PAGE TEXT:
** Start **

It’s probably better to keep clear of this estate with a dangerous history of death and disaster says PETER FROST

YOU cannot turn on the TV without viewing life and death on an estate. Either the real news or some cop drama will show violence played out against the background of an estate. That’s why I decided to visit one of them to see if estate life was really as bad as painted.

That TV image wasn’t wrong. As I arrived the first thing I saw was a dark Land Rover Freelander on its side. Locals told me the car belonged to the Big Fella who seemed to be head honcho of the estate.

Just two days later things got really bloody. Innocent Patrick Panks drove onto the estate only to be told to “Fuck off you peasant” by a gang of men with guns and dogs who had blocked the road. One of the men — a gamekeeper — broke a stick over Patrick’s head leaving him bleeding.

These same gamekeepers a few years ago managed to keep at least one royal prince out of court when two of Britain’s rarest birds — hen harriers — were shot dead at Sandringham.

Police interviewed Prince Harry who had been shooting but the gamekeepers had literally buried the evidence. Now it seems Harry’s new US wife has stopped him blasting any birds out of the sky.

I realised this was clearly a deadly dangerous place. Further digging revealed a history of mass shootings and even a murder by morphine and cocaine injections.

So where is this place? It is in North Norfolk, 20,000 acres between Kings Lynn and Hunstanton and named Sandringham.

It is the private home of Queen Elizabeth who, did you know, much to her husband’s chagrin is the only person who can legally drive in Britain without a licence? No wonder it’s lawless.

** End **

EXERCISES TO COMPLETE:
(1) Please echo the passage of the Sandringham article from "YOU cannot turn" up to and including "bad as painted.".
(2) Duplicate the lines of the records from the line with "This screenshot has width=1183, height=732." up to and including the line with "[x=18, y=71]".

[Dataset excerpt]
** Start **

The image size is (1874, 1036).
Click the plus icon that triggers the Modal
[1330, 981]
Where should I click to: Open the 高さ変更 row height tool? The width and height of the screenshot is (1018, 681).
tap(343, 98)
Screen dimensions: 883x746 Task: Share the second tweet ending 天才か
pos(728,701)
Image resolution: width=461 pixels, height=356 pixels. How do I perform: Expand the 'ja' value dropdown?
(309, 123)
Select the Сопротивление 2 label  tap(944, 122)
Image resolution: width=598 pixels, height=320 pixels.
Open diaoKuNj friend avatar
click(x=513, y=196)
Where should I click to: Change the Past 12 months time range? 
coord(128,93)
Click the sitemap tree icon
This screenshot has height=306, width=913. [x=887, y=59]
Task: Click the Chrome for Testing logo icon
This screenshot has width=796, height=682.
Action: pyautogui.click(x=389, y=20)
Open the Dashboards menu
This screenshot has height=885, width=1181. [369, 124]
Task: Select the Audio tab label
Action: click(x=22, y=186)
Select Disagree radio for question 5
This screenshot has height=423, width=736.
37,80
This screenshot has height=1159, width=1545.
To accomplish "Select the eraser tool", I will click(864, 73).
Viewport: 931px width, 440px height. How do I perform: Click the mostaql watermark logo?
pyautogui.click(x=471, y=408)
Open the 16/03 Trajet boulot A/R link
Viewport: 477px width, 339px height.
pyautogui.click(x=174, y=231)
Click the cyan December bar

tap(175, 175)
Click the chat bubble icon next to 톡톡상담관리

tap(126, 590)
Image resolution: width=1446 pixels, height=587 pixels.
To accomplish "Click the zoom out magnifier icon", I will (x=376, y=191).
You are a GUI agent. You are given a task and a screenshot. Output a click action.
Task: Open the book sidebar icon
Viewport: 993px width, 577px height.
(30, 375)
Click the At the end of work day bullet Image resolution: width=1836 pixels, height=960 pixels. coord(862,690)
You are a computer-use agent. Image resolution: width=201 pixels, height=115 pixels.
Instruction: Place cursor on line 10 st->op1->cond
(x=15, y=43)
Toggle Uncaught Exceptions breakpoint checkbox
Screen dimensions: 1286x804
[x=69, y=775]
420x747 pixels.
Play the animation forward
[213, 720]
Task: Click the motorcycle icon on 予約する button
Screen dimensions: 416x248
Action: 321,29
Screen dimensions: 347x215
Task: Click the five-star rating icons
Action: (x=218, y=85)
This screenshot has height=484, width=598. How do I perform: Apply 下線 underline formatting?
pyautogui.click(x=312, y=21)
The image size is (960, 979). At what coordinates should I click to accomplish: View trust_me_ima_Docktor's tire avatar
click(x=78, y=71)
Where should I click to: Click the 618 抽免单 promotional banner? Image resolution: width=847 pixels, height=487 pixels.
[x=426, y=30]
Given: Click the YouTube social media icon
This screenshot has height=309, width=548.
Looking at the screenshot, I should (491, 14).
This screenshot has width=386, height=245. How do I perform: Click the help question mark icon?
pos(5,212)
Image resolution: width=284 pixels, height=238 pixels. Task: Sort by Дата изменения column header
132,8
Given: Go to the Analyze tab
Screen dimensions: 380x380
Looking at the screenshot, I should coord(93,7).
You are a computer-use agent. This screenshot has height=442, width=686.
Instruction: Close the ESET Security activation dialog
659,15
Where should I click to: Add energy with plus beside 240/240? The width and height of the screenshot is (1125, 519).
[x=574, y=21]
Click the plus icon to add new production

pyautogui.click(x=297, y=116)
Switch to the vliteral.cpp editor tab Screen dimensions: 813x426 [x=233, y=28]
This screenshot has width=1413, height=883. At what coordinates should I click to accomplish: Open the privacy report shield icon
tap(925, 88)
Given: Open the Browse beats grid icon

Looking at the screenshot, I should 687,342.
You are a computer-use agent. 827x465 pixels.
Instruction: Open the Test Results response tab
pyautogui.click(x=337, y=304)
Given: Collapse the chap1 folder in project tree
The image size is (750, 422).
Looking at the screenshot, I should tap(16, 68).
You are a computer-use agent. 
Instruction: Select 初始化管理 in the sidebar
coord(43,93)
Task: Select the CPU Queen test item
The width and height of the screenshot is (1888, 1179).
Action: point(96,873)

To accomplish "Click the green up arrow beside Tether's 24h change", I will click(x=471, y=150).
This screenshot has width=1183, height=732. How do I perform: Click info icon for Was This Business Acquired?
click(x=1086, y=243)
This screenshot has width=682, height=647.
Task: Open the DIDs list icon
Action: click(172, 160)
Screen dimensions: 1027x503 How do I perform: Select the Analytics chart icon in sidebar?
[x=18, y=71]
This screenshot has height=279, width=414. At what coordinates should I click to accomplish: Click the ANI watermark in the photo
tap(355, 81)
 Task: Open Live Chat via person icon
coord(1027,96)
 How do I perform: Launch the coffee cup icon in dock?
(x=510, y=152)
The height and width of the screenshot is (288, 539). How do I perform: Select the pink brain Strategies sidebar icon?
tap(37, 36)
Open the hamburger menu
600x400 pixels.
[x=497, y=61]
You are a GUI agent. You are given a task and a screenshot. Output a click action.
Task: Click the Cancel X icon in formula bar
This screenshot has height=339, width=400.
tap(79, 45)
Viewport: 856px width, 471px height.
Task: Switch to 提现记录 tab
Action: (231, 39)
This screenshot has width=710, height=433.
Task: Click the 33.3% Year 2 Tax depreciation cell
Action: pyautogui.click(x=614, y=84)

** End **

RESPONSES TO THE TASKS:
(1)
YOU cannot turn on the TV without viewing life and death on an estate. Either the real news or some cop drama will show violence played out against the background of an estate. That’s why I decided to visit one of them to see if estate life was really as bad as painted.

(2)
This screenshot has width=1183, height=732. How do I perform: Click info icon for Was This Business Acquired?
click(x=1086, y=243)
This screenshot has width=682, height=647.
Task: Open the DIDs list icon
Action: click(172, 160)
Screen dimensions: 1027x503 How do I perform: Select the Analytics chart icon in sidebar?
[x=18, y=71]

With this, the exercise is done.